Saturn and Rhea were of the race of Titans, who were the children
of Earth and Heaven, which sprang from Chaos, of which we shall
give a further account in our next chapter.

In allusion to the dethronement of Ouranos by Kronos, and of
Kronos or Saturnus by Zeus or Jupiter, Prometheus says in
AEschylus's tragedy,--

"You may deem
Its towers impregnable; but have I not
already seen two monarchs hurled from them."

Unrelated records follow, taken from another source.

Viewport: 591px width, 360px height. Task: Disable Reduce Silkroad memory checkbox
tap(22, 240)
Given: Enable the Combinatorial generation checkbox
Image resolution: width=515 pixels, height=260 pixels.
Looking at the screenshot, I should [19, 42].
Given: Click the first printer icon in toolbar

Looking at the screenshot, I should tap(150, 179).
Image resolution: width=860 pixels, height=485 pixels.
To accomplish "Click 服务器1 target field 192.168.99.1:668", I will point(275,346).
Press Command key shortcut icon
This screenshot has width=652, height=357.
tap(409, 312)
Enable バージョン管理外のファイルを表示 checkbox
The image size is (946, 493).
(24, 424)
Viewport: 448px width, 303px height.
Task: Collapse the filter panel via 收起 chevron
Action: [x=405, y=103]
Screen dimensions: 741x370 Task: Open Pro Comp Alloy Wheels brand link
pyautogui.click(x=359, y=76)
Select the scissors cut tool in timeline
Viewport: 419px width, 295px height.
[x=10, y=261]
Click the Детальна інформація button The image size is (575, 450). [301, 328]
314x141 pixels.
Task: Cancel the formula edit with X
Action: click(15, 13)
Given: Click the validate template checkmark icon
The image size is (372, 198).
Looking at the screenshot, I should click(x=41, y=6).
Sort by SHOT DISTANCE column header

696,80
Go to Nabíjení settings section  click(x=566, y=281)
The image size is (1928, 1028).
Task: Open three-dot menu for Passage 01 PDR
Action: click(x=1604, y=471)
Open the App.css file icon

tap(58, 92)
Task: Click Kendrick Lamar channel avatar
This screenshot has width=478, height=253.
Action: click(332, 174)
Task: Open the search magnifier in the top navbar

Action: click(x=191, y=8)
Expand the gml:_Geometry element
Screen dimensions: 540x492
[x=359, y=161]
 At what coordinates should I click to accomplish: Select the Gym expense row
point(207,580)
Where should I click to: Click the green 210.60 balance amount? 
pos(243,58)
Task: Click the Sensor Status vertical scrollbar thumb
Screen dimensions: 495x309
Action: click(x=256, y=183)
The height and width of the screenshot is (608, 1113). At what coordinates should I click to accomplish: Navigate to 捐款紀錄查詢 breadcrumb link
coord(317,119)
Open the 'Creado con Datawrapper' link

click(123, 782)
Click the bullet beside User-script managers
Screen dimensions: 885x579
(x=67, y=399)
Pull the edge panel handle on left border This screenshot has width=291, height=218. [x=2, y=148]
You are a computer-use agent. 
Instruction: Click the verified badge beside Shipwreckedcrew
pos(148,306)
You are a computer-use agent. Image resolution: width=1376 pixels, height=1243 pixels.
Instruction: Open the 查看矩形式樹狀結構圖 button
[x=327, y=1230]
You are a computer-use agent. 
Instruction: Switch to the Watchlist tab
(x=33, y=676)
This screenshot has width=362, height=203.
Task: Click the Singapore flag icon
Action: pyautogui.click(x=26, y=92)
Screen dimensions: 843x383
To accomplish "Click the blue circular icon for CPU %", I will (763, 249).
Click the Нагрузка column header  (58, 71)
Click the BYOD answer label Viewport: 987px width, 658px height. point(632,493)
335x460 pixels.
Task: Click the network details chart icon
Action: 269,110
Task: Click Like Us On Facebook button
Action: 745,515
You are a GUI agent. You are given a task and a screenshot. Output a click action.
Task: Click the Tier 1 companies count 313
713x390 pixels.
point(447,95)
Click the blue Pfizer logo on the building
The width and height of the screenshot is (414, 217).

Thee is another cosmogony, or account of the creation, according
to which Earth, Erebus, and Love were the first of beings. Love
(Eros)_ issued from the egg of Night, which floated on Chaos. By
his arrows and torch he pierced and vivified all things,
producing life and joy.

Saturn and Rhea were not the only Titans. There were others,
whose names were Oceanus, Hyperion, Iapetus, and Ophion, males;
and Themis, Mnemosyne, Eurynome, females. They are spoken of as
the elder gods, whose dominion was afterwards transferred to
others. Saturn yielded to Jupiter, Oceanus to Neptune, Hyperion
to Apollo. Hyperion was the father of the Sun, Moon, and Dawn.
He is therefore the original sun-god, and is painted with the
splendor and beauty which were afterwards bestowed on Apollo.